Determination of adsorbable organic halogen in wastewater using a combustion ion chromatography system

Significance of the Topic

Organohalogen compounds pose significant environmental risks due to their toxicity and persistence. Monitoring adsorbable organic halogens (AOX) provides an aggregate measure of halogenated organics in wastewater and is critical for regulatory compliance and pollution control.

Objectives and Study Overview

This study aimed to integrate an automated combustion unit with ion chromatography (IC) to quantify AOX in wastewater. The developed method aligns with EPA Clean Water Act, EPA RCRA and Chinese environmental standards, offering halogen speciation (fluoride, chloride, bromide) and improved analytical throughput.

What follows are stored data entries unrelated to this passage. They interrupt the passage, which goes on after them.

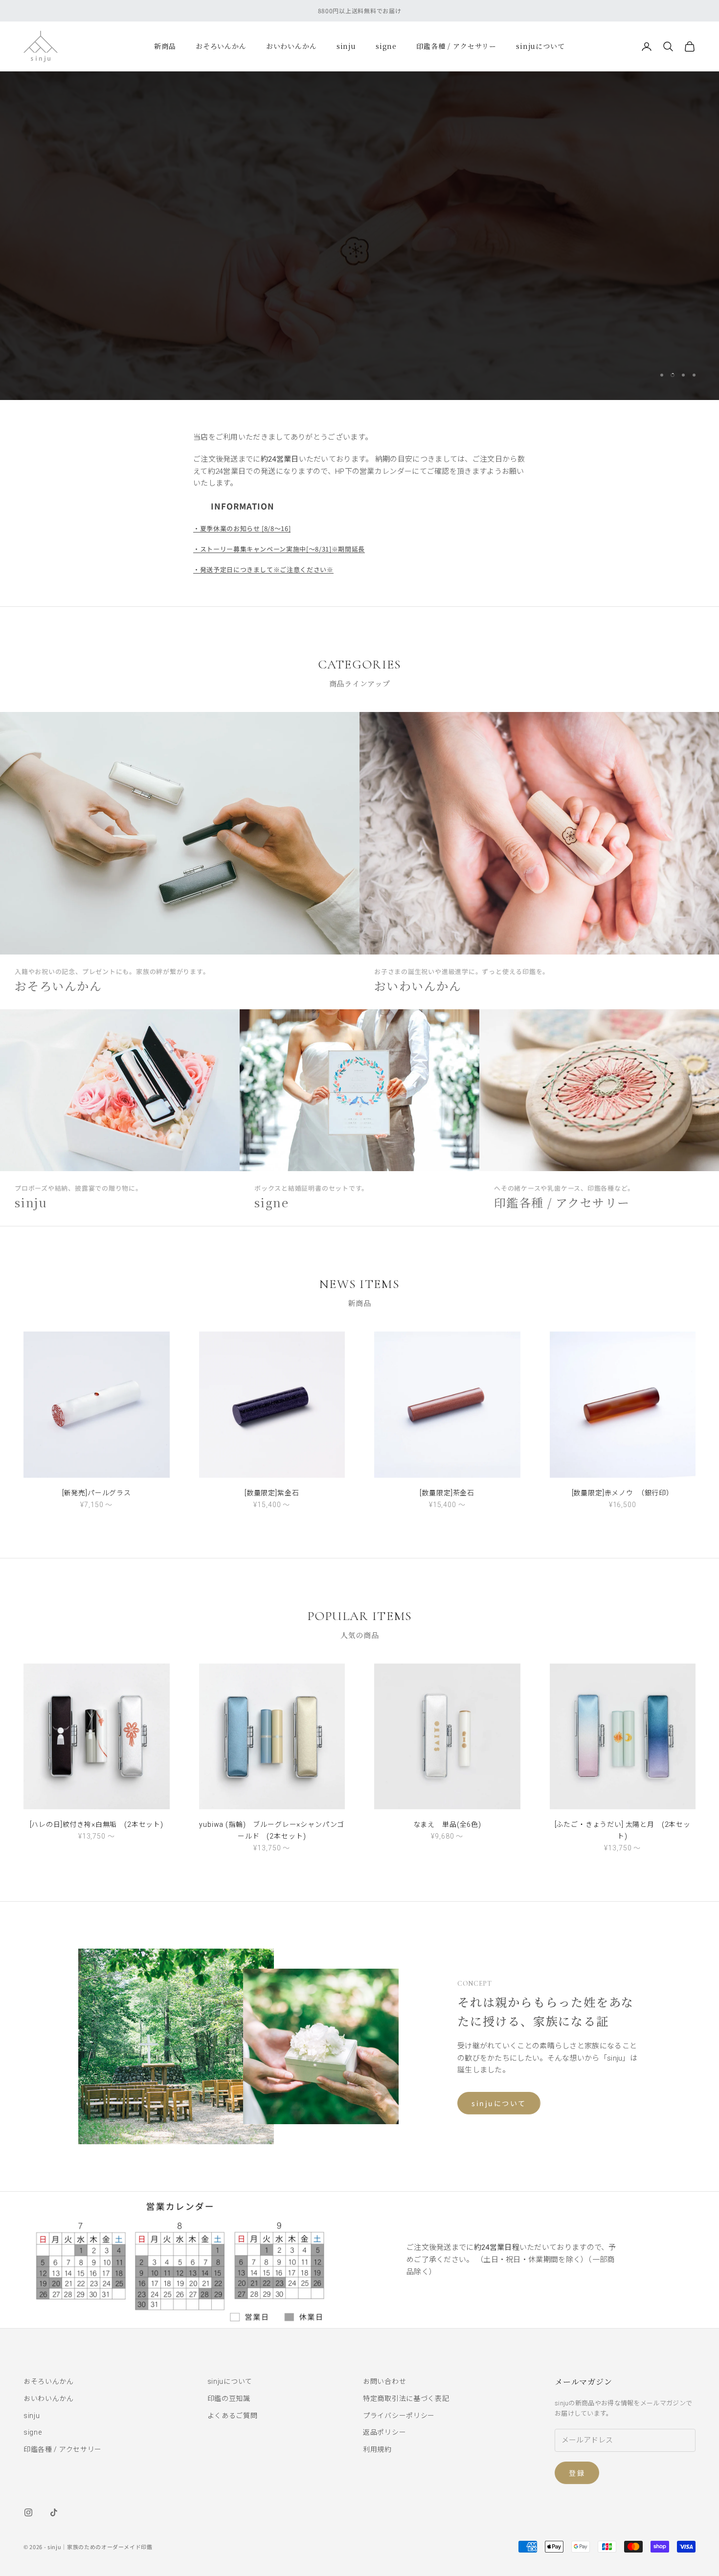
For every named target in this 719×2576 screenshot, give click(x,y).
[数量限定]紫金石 (272, 1493)
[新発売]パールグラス (96, 1493)
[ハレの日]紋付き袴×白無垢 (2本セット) (96, 1824)
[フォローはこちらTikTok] (54, 2512)
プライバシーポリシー (399, 2416)
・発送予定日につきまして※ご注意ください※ (263, 569)
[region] (359, 235)
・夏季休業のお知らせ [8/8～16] (242, 528)
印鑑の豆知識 (228, 2398)
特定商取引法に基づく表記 (406, 2398)
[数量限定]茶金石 (447, 1493)
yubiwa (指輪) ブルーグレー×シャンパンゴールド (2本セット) (271, 1830)
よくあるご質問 (232, 2416)
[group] (359, 235)
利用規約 (377, 2449)
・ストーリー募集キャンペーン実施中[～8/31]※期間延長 (279, 549)
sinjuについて (540, 46)
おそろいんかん (221, 46)
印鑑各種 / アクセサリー (456, 46)
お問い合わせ (384, 2381)
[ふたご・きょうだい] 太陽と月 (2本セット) (623, 1830)
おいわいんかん (291, 46)
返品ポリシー (384, 2432)
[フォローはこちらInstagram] (28, 2512)
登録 (577, 2473)
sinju (346, 46)
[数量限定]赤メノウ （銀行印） (623, 1493)
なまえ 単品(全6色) (447, 1824)
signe (386, 46)
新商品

Methodology and Instrumentation

• Sample Preparation and Adsorption: Wastewater samples are acidified and passed through granular activated carbon (GAC) columns to adsorb organic halides, followed by nitrate wash to remove inorganic halides.
• Combustion Ion Chromatography System: A Mitsubishi AQF-2100H Auto Quick Furnace and COSA GA-210 gas adsorption unit are interfaced with a Thermo Scientific Dionex Integrion HPIC. Samples are combusted at 900–1000 °C, converted to halide ions, absorbed in water, and analyzed.
• Chromatographic Conditions: Separation on Dionex IonPac AG18-4µm guard and AS18-4µm analytical columns with electrolytically generated 30 mM KOH eluent, suppressed conductivity detection, 1 mL/min flow, 100 µL injection, and 10 min run time.
• Calibration and Standards: Fluoride, chloride, and bromide standards were prepared at seven levels (0.1–5, 0.2–10, 0.4–20 mg/L). Linear calibration was achieved for chloride and bromide (r2>0.99997), and quadratic for fluoride (r2=0.99998).

Main Results and Discussion

• Separation Performance: Baseline resolution of F–, Cl–, and Br– within 10 min enabled efficient analysis.
• Linearity and Precision: Chloride and bromide showed linear responses; fluoride fit a quadratic model. Peak area and retention time RSDs were <1% and <0.2%, respectively.
• Recovery and Accuracy: Spiked DI water recoveries ranged 87–114% with RSDs <5.1%. Wastewater samples spiked with AOX showed recoveries of 95–105% across three sites, demonstrating reliability in complex matrices.

Benefits and Practical Applications

• Fully Automated Workflow: Reduces manual handling, minimizes errors, and increases throughput.
• Speciation Capability: Provides individual halide quantification versus sum titration methods.
• High Precision and Sensitivity: Suitable for regulatory monitoring and industrial QA/QC.

Future Trends and Possibilities

Developments may include integration with laboratory information management systems for real-time reporting, miniaturized combustion reactors for reduced sample and reagent consumption, and expansion to other halogenated pollutants. Advances in detector sensitivity and faster chromatography will further enhance throughput and detection limits.

Conclusion

The combined combustion IC approach delivers accurate, reproducible determination of adsorbable organic halogens in wastewater. Automation and speciation capabilities satisfy stringent environmental regulations and support robust industrial monitoring.

Reference

1. Working Draft DIN 38409-59, F. Schmitz, LHL Wiesbaden, Germany.
2. Thermo Scientific Application Note 1145, 2016.
3. Thermo Scientific Application Note 72268, 2017.
4. NEPS of China HJ/T83-2001.
5. EPA Method 1650 Revision C, 1997.
6. EPA Method 9020B Revision 2, 1994.
7. Thermo Scientific Technical Note 175, 2016.
8. Thermo Scientific Technical Note 72211, 2017.
9. Mitsubishi AQF-2100H Operation Manual.